EXERCISE: Would you transcribe only the lines from the one holding "Given: Click the green checkmark success icon" through the end of the material, exactly, without any pictures?

RECORDS PROVIDED:

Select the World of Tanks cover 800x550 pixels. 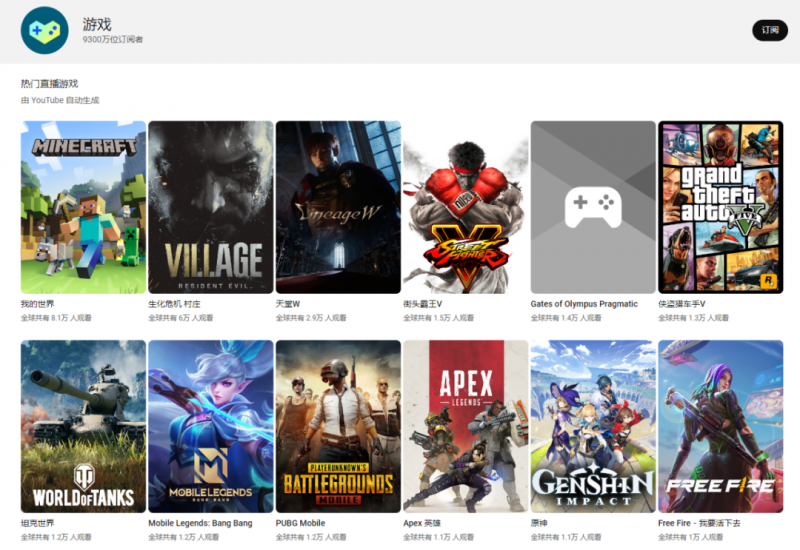(x=83, y=426)
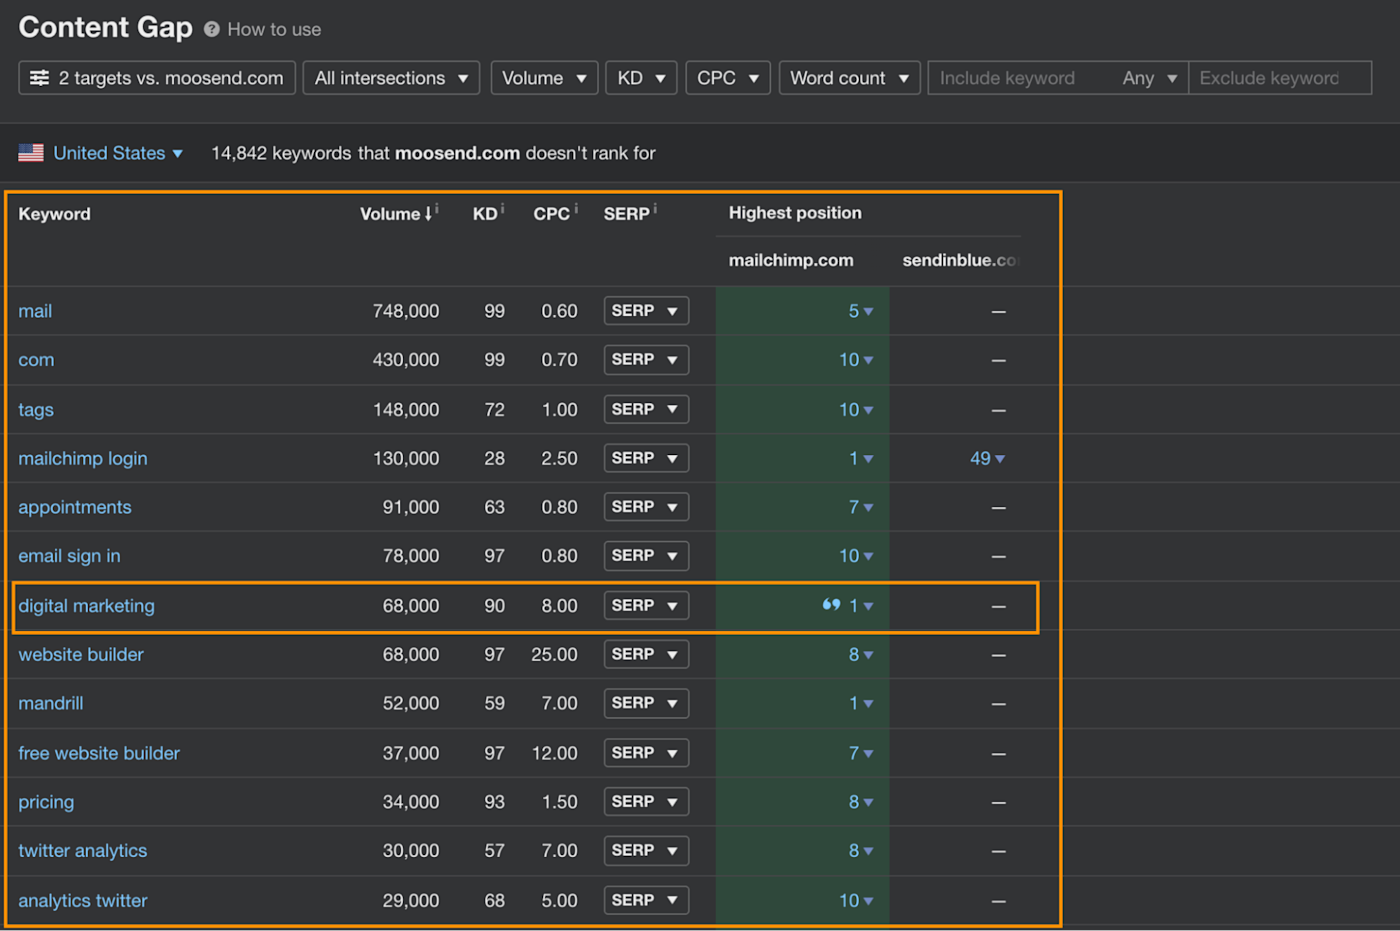Click the info icon next to CPC header
Image resolution: width=1400 pixels, height=931 pixels.
[x=576, y=209]
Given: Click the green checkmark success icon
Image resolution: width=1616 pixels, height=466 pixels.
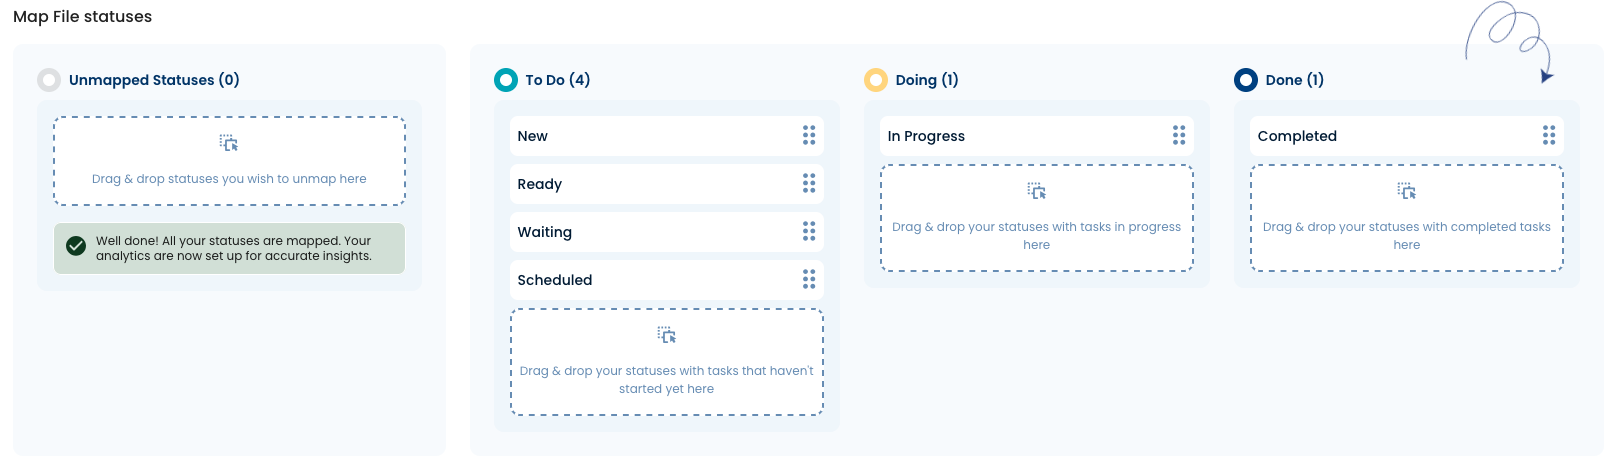Looking at the screenshot, I should (x=76, y=246).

ANSWER SPACE:
Given: Click the green checkmark success icon
Image resolution: width=1616 pixels, height=466 pixels.
Looking at the screenshot, I should (x=76, y=246).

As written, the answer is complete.